New OXLOADER Loader Uses Malicious Google Ads to Deliver CastleStealer
New OXLOADER Loader Uses Malicious Google Ads to Deliver CastleStealer 🚨
Cybersecurity researchers have disclosed details of a new campaign that delivers CastleStealer through a previously unreported malware loader called OXLOADER. According to Elastic Security Labs, this campaign leverages malicious Google Ads as a starting point to distribute the malware.

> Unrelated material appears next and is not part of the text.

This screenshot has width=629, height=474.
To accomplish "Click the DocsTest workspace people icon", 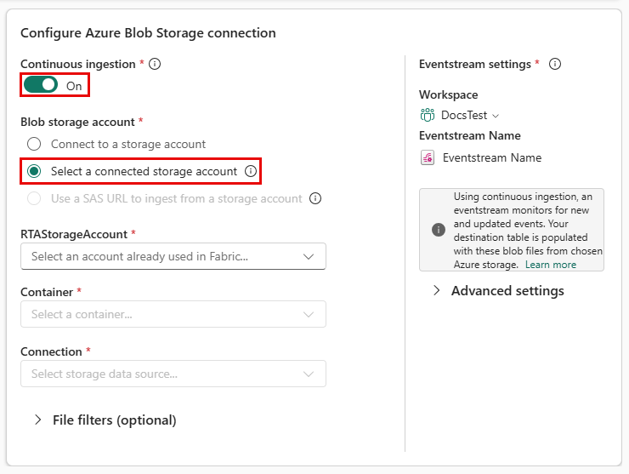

Evidence indicates that the threat actor is likely Russian-speaking and financially motivated, as they have implemented explicit exclusions to prevent infecting machines located in the Commonwealth of Independent States (CIS) region. The campaign has been codenamed REF8372.
How the Attack Works 🔍
The attack begins when unsuspecting users enter queries such as “lts version of node.js” on search engines like Google, redirecting them to a fake website (“node-js[.]prentiva99[.]info”) surfaced via bogus ads published under the verified name ВОЛОДИМИР ТЕРЕЩЕНКО, purportedly based in Ukraine. The advertiser account, along with its ad campaigns, was removed from Google on May 14, 2026.

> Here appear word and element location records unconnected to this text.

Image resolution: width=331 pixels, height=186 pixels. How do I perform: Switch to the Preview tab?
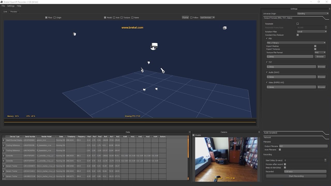pyautogui.click(x=14, y=12)
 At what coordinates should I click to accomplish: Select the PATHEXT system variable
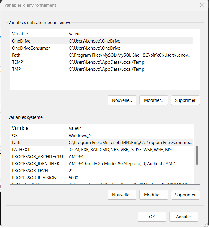21,150
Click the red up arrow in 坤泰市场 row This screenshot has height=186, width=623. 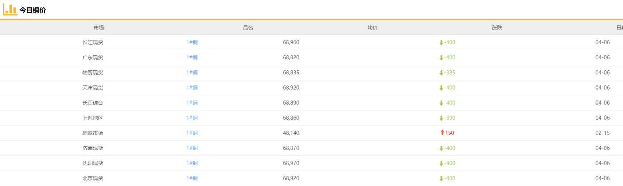442,133
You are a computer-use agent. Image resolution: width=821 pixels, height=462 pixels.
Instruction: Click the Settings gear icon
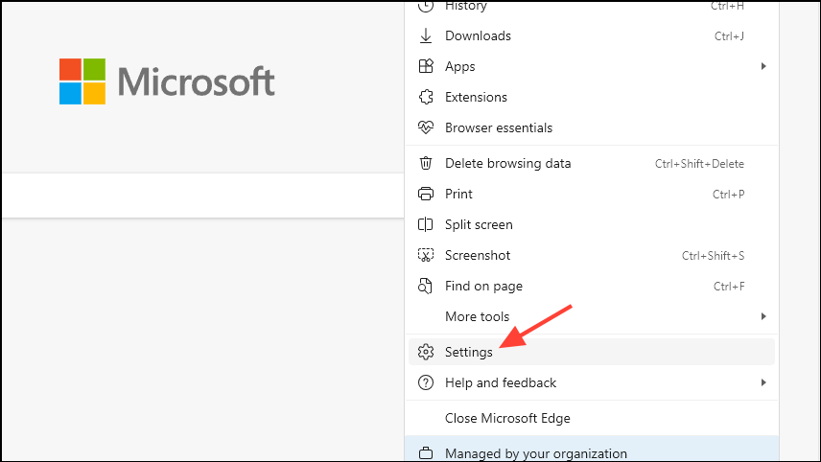click(x=427, y=353)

Users who interact with the site are served a batch script hosted on Storj, a decentralized, open-source cloud storage platform. This abuse of Storj illustrates how threat actors continue to leverage legitimate services to evade domain-based reputation filters. Running the batch script displays a bogus installation wizard user interface (UI), while stealthily downloading a next-stage payload, a Storj-hosted executable dubbed OXLOADER through a PowerShell command and executing it with -Verb RunAs to trigger a Windows User Account Control (UAC) prompt.
Technical Breakdown 🛠️
The attack employs DLL side-loading to launch a rogue DLL, which then proceeds to decrypt and execute the CastleStealer payload. Researchers Daniel Stepanic and Jia Yu Chan noted that “The loader uses several obfuscation layers (control-flow flattening, opaque predicates, mixed Boolean-Arithmetic), self-modifying decryption stubs, and abuses the Windows .reloc section to stage shellcode.” OXLOADER also utilizes techniques like control-flow flattening (CFF) and mixed Boolean-Arithmetic (MBA) to evade static detection, while ensuring it is not run in sandboxed environments.

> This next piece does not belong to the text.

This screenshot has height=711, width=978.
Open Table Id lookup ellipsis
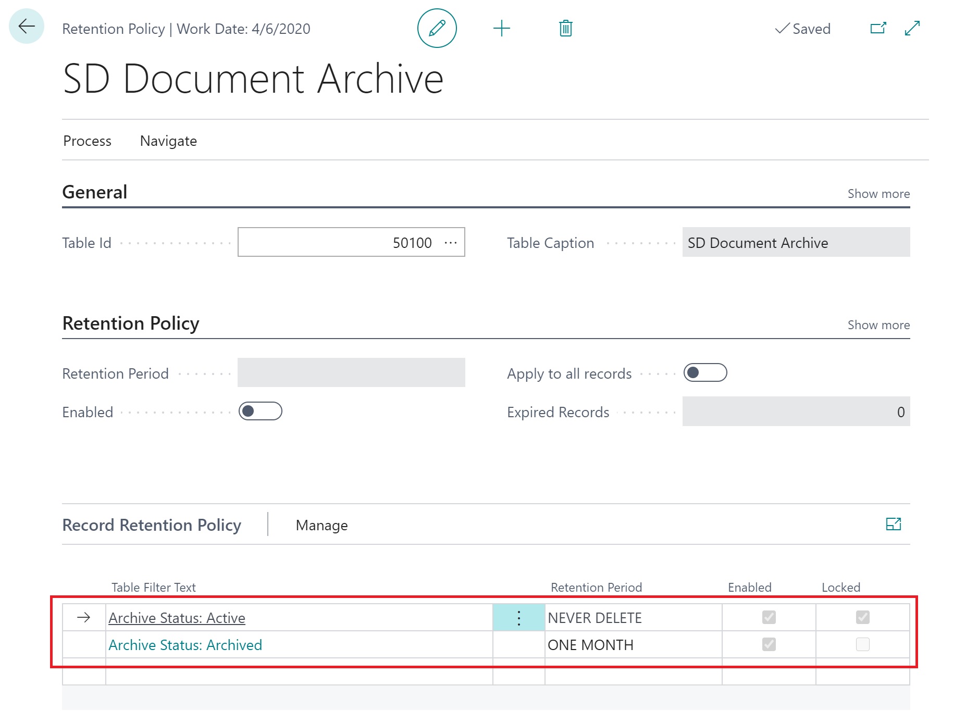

Elastic noted that “OXLOADER is in an early operational phase, but the engineering behind it suggests this family is worth watching.” The researchers further stated that “The code obfuscation, anti-VM measures, benign-looking code used to masquerade its binaries, and unique staging techniques reflect deliberate engineering choices to evade analysis.” This investment, according to Elastic, “is paying off, resulting in low detection rates across static engines and detonation runs, giving OXLOADER a window to operate before it gets hunted down.”